The buzzword of “sustainability” gets mentioned often by mainstream media and the many consumer groups aiming to tackle various societal problems. As Cornell University agricultural economist Chris Wolf put it, “Sustainability is a term that gets pulled out by a lot of different people to mean a lot of different things.”

Many of those people are food processors and consumers, leading farmers to evaluate how they are producing food with the future in mind. So, what exactly should we be evaluating in regard to sustainability? On the July 21 Hoard’s Dairyman DairyLivestream, Virginia Tech’s Robin White reiterated that the dairy industry has already made great gains in many of the major areas that fall under the term.

By the definition of the United Nations, White outlined that sustainability as it pertains to agriculture means “a food system that contributes to food security and nutrition for all people in such a way that the economic, social, cultural, and environmental bases to generate food security and nutrition for all people, now and in future generations, is safeguarded.”

Environment balanced with nutrition

If an average person had to pick one way to describe sustainability, they might likely choose the environmental angle. It is certainly an important one and an area that encompasses everything from water quality and soil health to biodiversity, White listed.

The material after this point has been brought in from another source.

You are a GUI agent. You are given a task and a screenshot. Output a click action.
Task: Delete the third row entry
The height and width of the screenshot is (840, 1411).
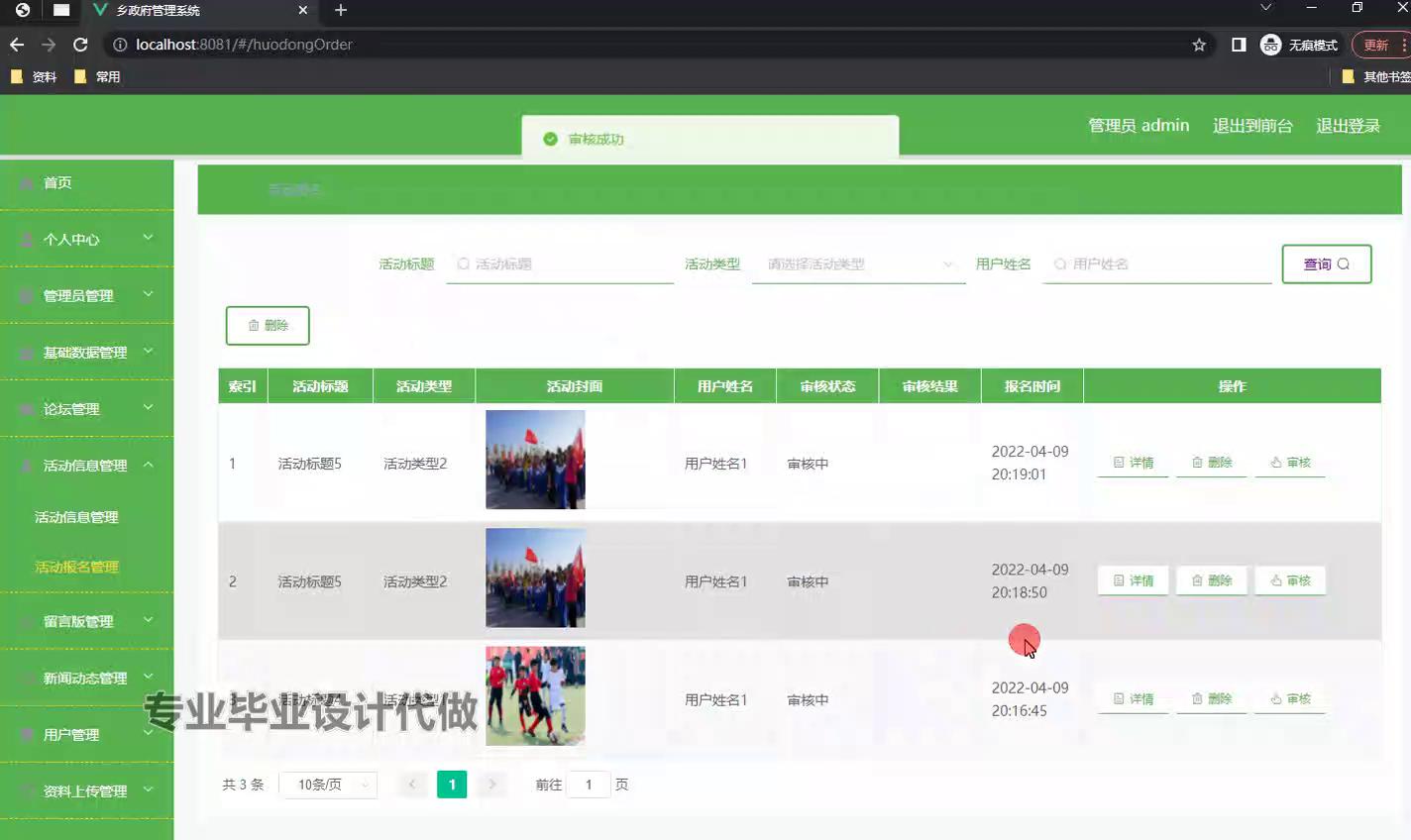1211,699
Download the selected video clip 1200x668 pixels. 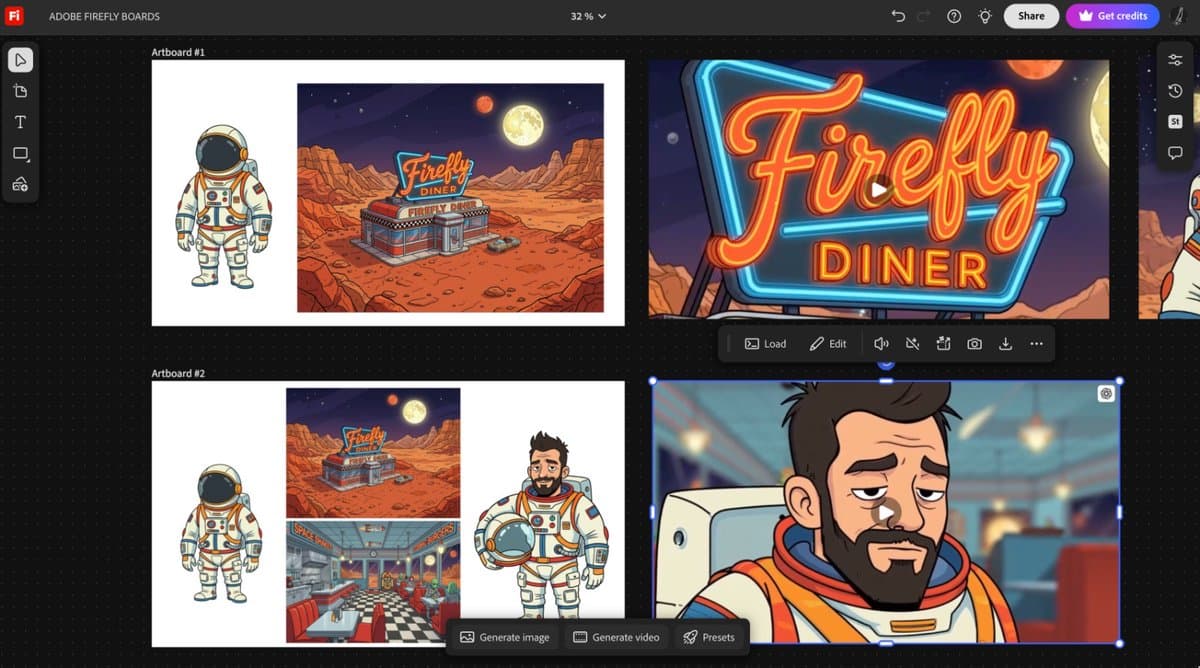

In the current conversations about agricultural sustainability, carbon seems to be the hot topic. Here, dairy certainly has a positive story to share. “The carbon footprint of milk is extremely favorable in comparison to some other products, and particularly when you express that carbon footprint on a nutrient basis,” White said. “In some of our work, we identified that if you eliminated dairy animals from the agricultural system, the net change in the total U.S. greenhouse gas emissions would be something like 0.5% to 1%.”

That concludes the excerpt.